[Saved data entries]
• • • • •

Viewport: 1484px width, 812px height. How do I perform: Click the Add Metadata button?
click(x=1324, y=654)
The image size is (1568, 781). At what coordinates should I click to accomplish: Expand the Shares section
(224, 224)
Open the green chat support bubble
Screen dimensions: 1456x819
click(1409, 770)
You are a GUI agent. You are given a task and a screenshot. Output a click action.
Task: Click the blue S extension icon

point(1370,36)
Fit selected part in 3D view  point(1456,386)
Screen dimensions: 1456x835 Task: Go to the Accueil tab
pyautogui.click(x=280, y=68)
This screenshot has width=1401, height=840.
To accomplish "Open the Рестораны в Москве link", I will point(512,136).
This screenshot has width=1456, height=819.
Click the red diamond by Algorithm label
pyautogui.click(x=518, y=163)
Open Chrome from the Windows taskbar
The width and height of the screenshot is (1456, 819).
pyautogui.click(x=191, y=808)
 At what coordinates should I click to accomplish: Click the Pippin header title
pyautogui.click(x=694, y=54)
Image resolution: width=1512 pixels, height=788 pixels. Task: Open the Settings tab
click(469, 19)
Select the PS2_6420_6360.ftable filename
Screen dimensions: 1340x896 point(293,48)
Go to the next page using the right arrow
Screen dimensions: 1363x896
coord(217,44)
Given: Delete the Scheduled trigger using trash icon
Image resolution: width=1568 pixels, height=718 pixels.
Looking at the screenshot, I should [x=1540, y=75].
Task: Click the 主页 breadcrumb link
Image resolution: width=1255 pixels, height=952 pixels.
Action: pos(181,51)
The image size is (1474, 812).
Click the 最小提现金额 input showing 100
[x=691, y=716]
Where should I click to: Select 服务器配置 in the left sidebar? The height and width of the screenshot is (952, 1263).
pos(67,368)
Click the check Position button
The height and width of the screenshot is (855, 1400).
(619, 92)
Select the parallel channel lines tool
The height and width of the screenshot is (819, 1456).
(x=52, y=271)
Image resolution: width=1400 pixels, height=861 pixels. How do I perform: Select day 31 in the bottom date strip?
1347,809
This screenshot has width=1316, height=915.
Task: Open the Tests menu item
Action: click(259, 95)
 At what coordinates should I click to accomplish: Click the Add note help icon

• • • • •

■ **Try it**: For every entry in the records above, write an exact copy.

■ **Problem solution**:
Viewport: 1484px width, 812px height. How do I perform: Click the Add Metadata button?
click(x=1324, y=654)
The image size is (1568, 781). At what coordinates should I click to accomplish: Expand the Shares section
(224, 224)
Open the green chat support bubble
Screen dimensions: 1456x819
click(1409, 770)
You are a GUI agent. You are given a task and a screenshot. Output a click action.
Task: Click the blue S extension icon

point(1370,36)
Fit selected part in 3D view  point(1456,386)
Screen dimensions: 1456x835 Task: Go to the Accueil tab
pyautogui.click(x=280, y=68)
This screenshot has width=1401, height=840.
To accomplish "Open the Рестораны в Москве link", I will point(512,136).
This screenshot has width=1456, height=819.
Click the red diamond by Algorithm label
pyautogui.click(x=518, y=163)
Open Chrome from the Windows taskbar
The width and height of the screenshot is (1456, 819).
pyautogui.click(x=191, y=808)
 At what coordinates should I click to accomplish: Click the Pippin header title
pyautogui.click(x=694, y=54)
Image resolution: width=1512 pixels, height=788 pixels. Task: Open the Settings tab
click(469, 19)
Select the PS2_6420_6360.ftable filename
Screen dimensions: 1340x896 point(293,48)
Go to the next page using the right arrow
Screen dimensions: 1363x896
coord(217,44)
Given: Delete the Scheduled trigger using trash icon
Image resolution: width=1568 pixels, height=718 pixels.
Looking at the screenshot, I should [x=1540, y=75].
Task: Click the 主页 breadcrumb link
Image resolution: width=1255 pixels, height=952 pixels.
Action: pos(181,51)
The image size is (1474, 812).
Click the 最小提现金额 input showing 100
[x=691, y=716]
Where should I click to: Select 服务器配置 in the left sidebar? The height and width of the screenshot is (952, 1263).
pos(67,368)
Click the check Position button
The height and width of the screenshot is (855, 1400).
(619, 92)
Select the parallel channel lines tool
The height and width of the screenshot is (819, 1456).
(x=52, y=271)
Image resolution: width=1400 pixels, height=861 pixels. How do I perform: Select day 31 in the bottom date strip?
1347,809
This screenshot has width=1316, height=915.
Task: Open the Tests menu item
Action: click(259, 95)
 At what coordinates should I click to accomplish: Click the Add note help icon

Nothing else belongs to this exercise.